Rouvoet wil eind aan zorgtekort 18-23 jarigen
Minister André Rouvoet gaat met betrokken partijen de knelpunten in de zorg voor jongvolwassenen aanpakken. Dat schrijft hij vandaag in een brief aan de Tweede Kamer.
De aansluiting tussen jeugd- en volwassenenzorg is gebrekkig. 18-23 jarigen vallen hierdoor te vaak buiten het hulpverleningsaanbod.
In opdracht van Rouvoet heeft het Verwey-Jonker Instituut de problemen rond de hulpverlening aan jongvolwassenen onderzocht. Lang niet altijd is duidelijk wie verantwoordelijk is voor de hulpverlening aan 18-23 jarigen. Ook schiet de samenwerking tussen instanties voor jeugd- en volwassenenzorg tekort. En te weinig specifieke expertise over deze groep jongeren leidt tot te weinig passend hulpverleningsaanbod. Een ander knelpunt is het feit dat zorg aan 18-plussers in principe alleen op vrijwillige basis kan plaatsvinden. Veel jongeren die dan nog hulp nodig hebben, haken af. Of ze komen in aanmerking voor volwassenenzorg, die echter onvoldoende op hen is toegespitst.

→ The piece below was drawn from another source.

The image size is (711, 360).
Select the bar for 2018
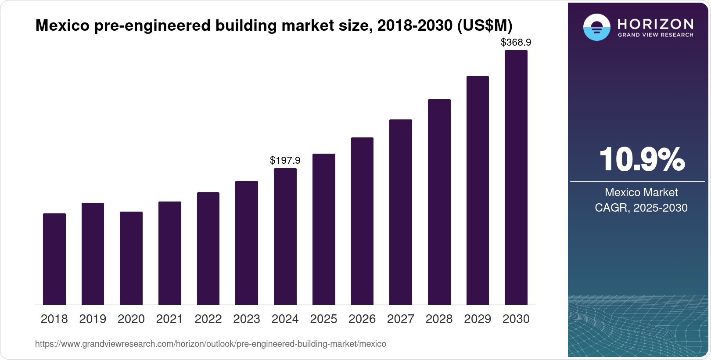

Rouvoet gaat bij de bestuurlijk verantwoordelijken voor jeugd- en volwassenenzorg (zoals VNG, IPO en Zorgverzekeraars Nederland) aandringen op een gezamenlijke aanpak van de knelpunten. Hij wijst erop dat gemeenten verantwoordelijk zijn om zorginstanties bij elkaar te brengen om sluitende afspraken te maken over het zorgaanbod. Verder gaat Rouvoet stimuleren dat er voor de specifieke zorgvraag van jongvolwassenen een toegesneden hulpverleningsaanbod komt. Zo is er behoefte aan professionele begeleiding op de weg naar zelfstandigheid. Te denken valt dan aan hulp bij het vinden van werk en huisvesting.
Internationale verdragen stellen zeer strenge eisen aan een wettelijke verplichting aan personen boven de 18 jaar om hulp te aanvaarden. Rouvoet ziet hierin dan ook geen oplossing. Hij wil inzetten om jongeren hiertoe te motiveren. Zo gaat hij onder meer bezien of jongeren via ‘dranggesprekken’ te bewegen zijn om vrijwillig hulpverlening te aanvaarden. In Rotterdam worden momenteel de mogelijkheden hiertoe verkend.
De aanbeveling van de onderzoekers om jeugdzorg ook na het 18e levensjaar te kunnen laten aanvangen, neemt Rouvoet mee in het kabinetsstandpunt over de toekomst van de zorg voor jeugd. Dit kabinetsstandpunt stuurt hij – na evaluatie van het huidige stelsel – begin 2010 naar de Tweede Kamer.